[QUESTIONS]
A: Translate this sentence from the home care article into Spanish: "The conversation doesn’t have to be heavy."
B: Reproduce a passage of the home care article. Begin at the words "That reactive approach" and stop after "hard moments come.".

[EXTRACTED TEXT]
* * * * * * * * *

When a loved one comes home from the hospital, most families feel relief. The hard part is over. Now everyone can breathe. But the days immediately following a hospital discharge are actually some of the most vulnerable in a person’s recovery. Routines are disrupted. Medications have changed. Mobility may be limited. And the support that existed around the clock in a hospital setting has suddenly disappeared. For many families, this is the moment they realize they weren’t as prepared as they thought.
Non-medical home care exists to fill that gap. Personal care aides and companions help with the tasks that make daily life possible bathing, dressing, preparing meals, getting safely from one room to another, and simply being present for someone who should not be alone. It sounds straightforward, but for an older adult recovering from surgery or managing a chronic condition, that kind of consistent, attentive support can be the difference between a smooth recovery and a dangerous setback. The need is growing. Demand for companion and personal care services has increased 22% over the past five years, driven in large part by the quiet epidemic of senior isolation that rarely makes headlines but affects millions of families. Approximately 70% of seniors will require some form of long-term care in their lifetime, yet most families don’t begin thinking about home care until a crisis makes it unavoidable.
That reactive approach is understandable, none of us want to think about the moment our parents or spouses will need help. But the families who plan ahead, who ask the discharge team what support should be in place at home, who put care in place before a fall or a hospitalization forces the issue those families tend to have far better outcomes and far less stress when the hard moments come.
The conversation doesn’t have to be heavy. It can start with a simple question: what would our plan be if mom needed help at home tomorrow? Getting comfortable with that question, and having an honest answer, is one of the most practical things a family can do.

* * * * * * * * *

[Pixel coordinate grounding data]

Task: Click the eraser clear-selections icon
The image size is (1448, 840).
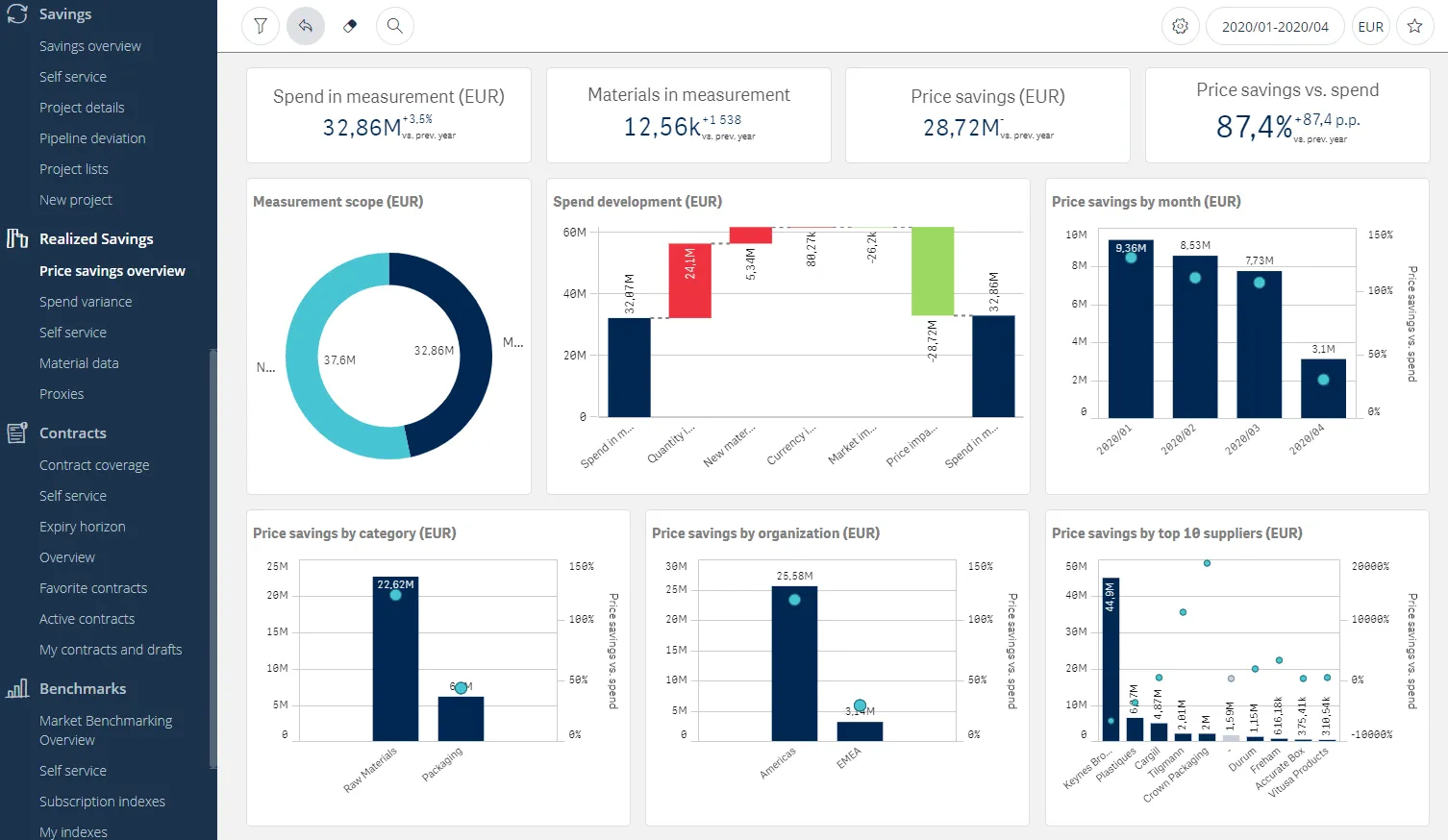Action: (x=350, y=26)

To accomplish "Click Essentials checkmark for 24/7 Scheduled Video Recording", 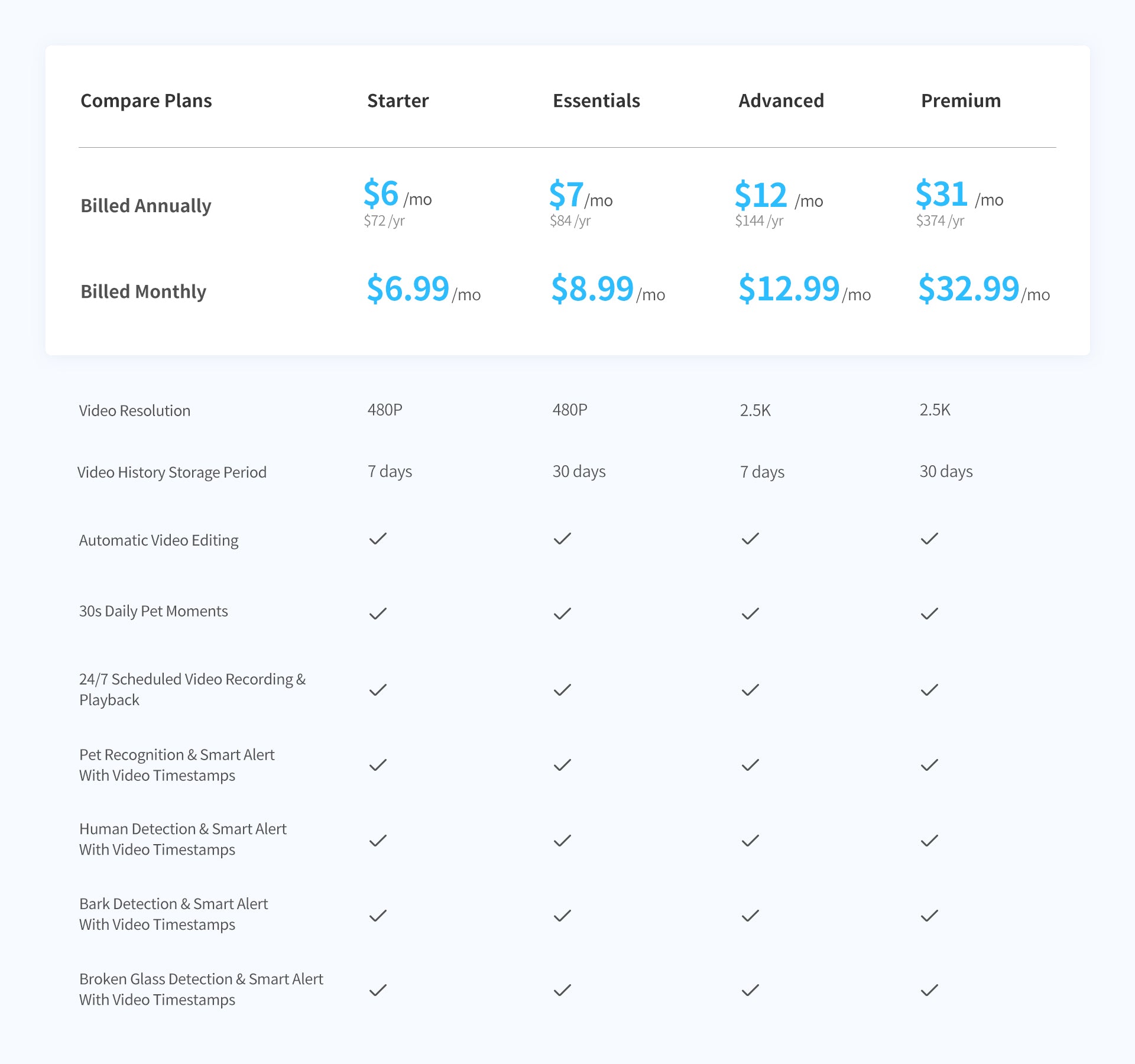I will [562, 690].
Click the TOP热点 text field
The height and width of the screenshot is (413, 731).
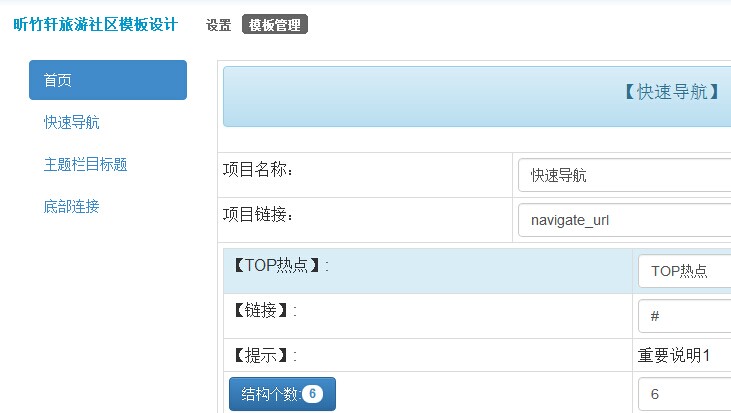(x=684, y=271)
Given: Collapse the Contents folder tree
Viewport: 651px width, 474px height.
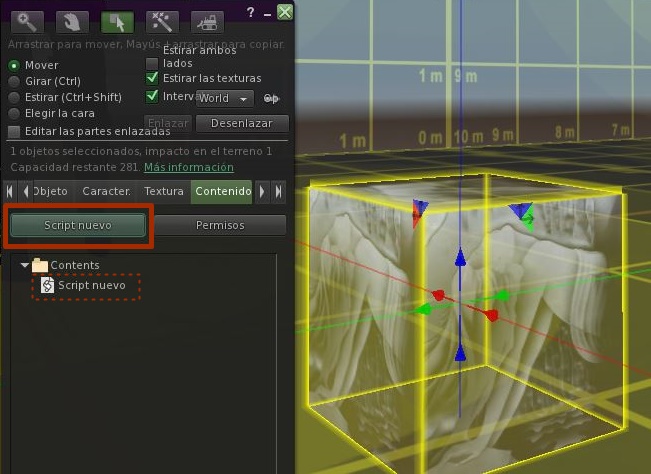Looking at the screenshot, I should [x=24, y=265].
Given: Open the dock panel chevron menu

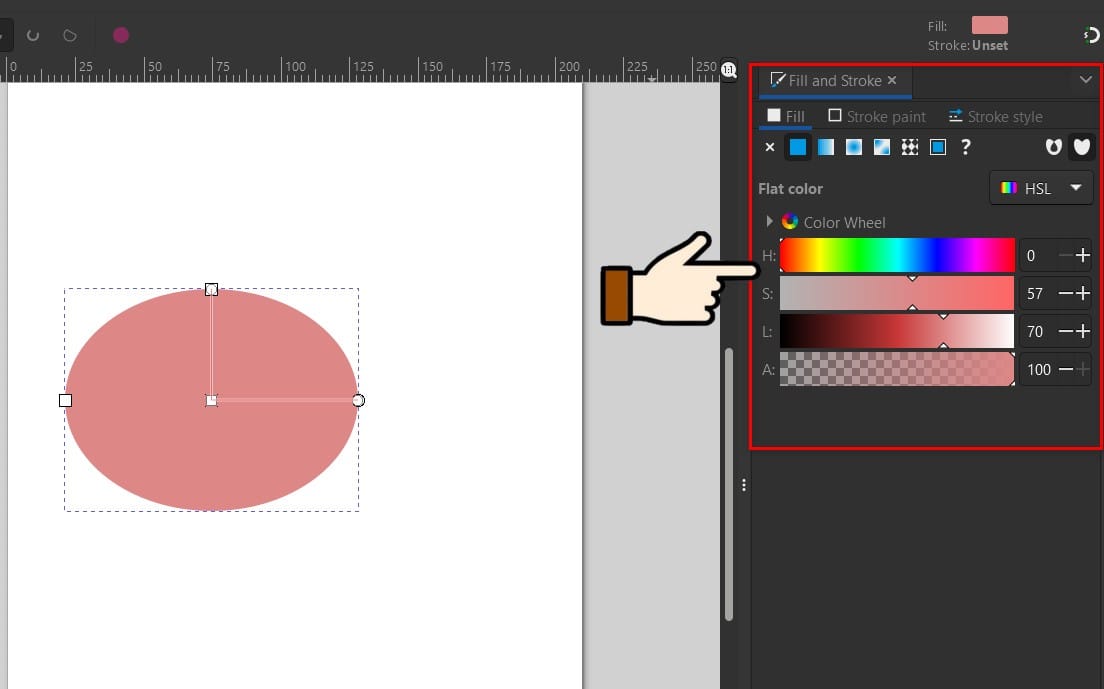Looking at the screenshot, I should (x=1085, y=79).
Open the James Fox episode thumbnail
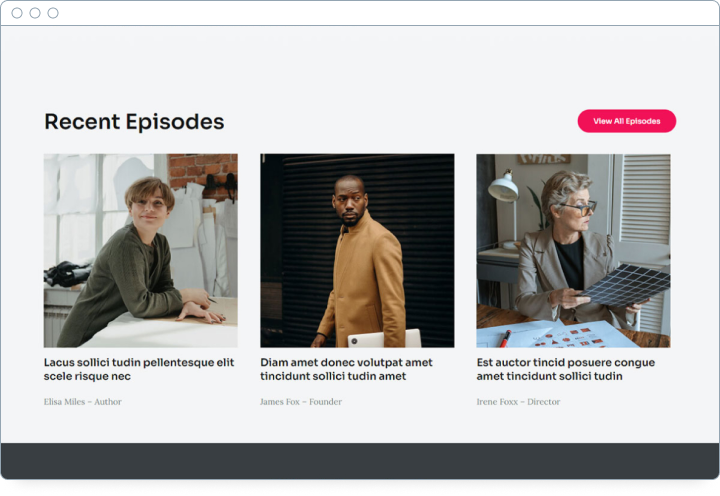 coord(357,250)
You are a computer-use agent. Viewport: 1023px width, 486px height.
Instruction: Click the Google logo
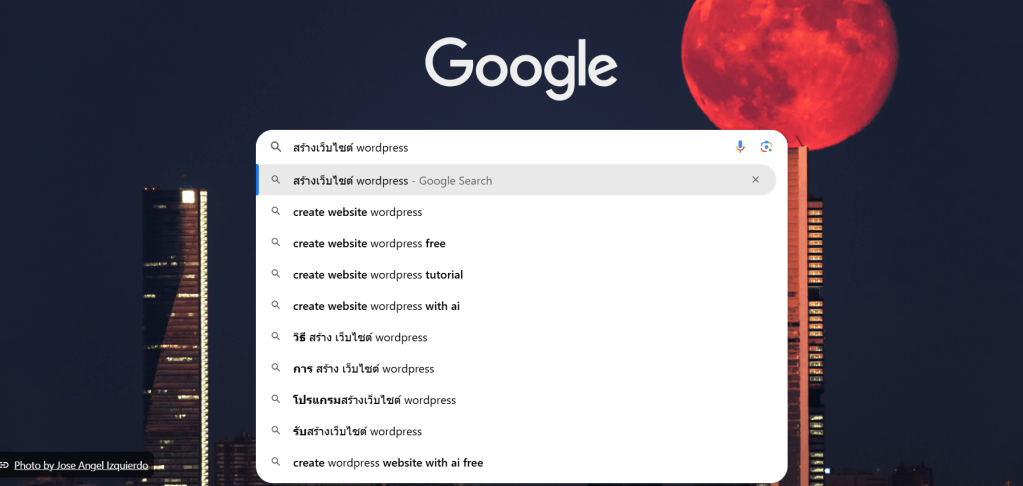pos(521,67)
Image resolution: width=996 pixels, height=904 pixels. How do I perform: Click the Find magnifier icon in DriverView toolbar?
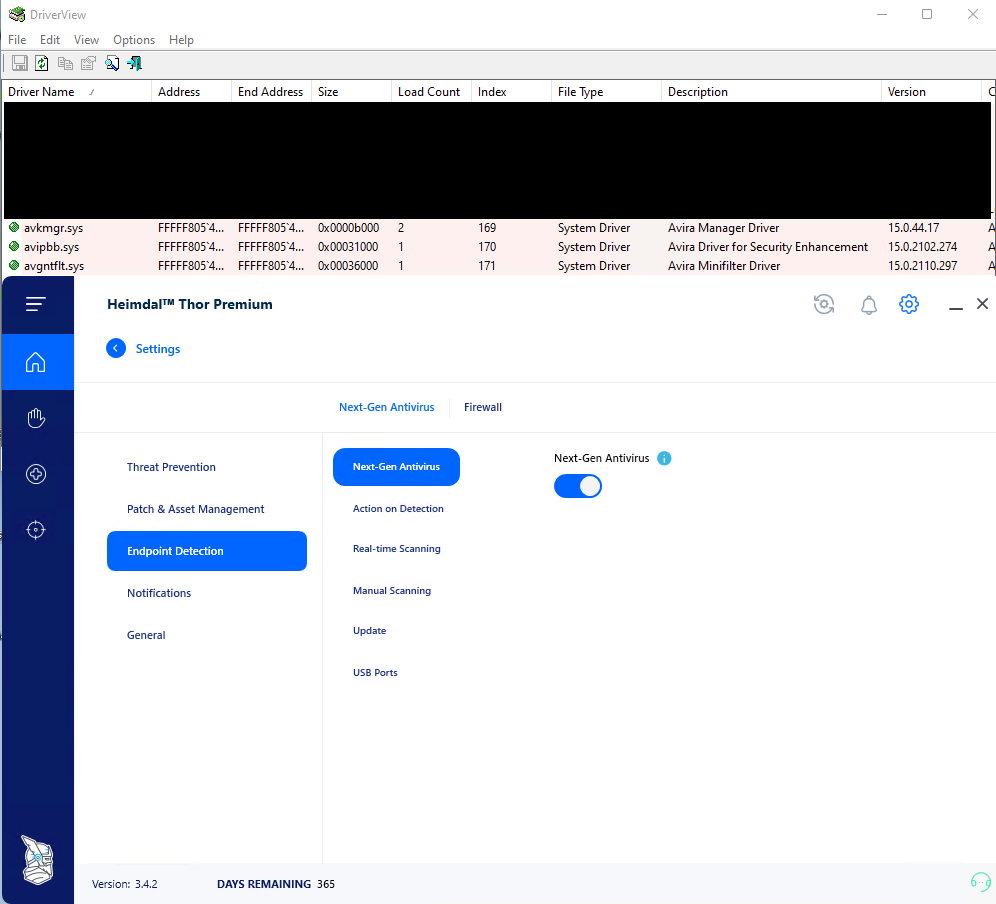(112, 63)
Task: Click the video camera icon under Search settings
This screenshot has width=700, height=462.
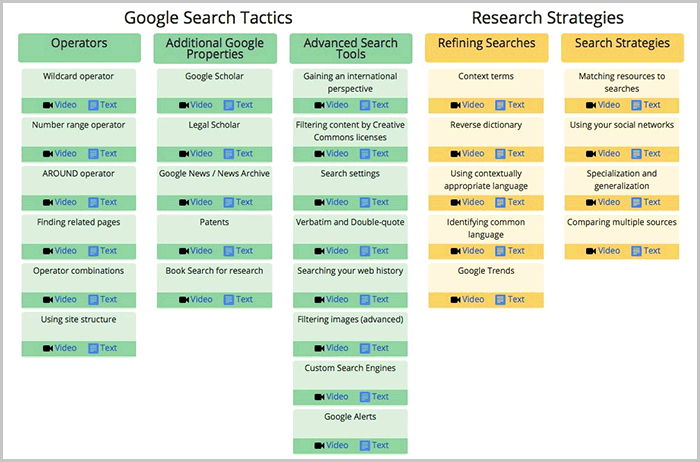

* * * * * * * * *

[ANSWERS TO THE PROBLEMS]
A: La conversación no tiene por qué ser pesada.

B:
That reactive approach is understandable, none of us want to think about the moment our parents or spouses will need help. But the families who plan ahead, who ask the discharge team what support should be in place at home, who put care in place before a fall or a hospitalization forces the issue those families tend to have far better outcomes and far less stress when the hard moments come.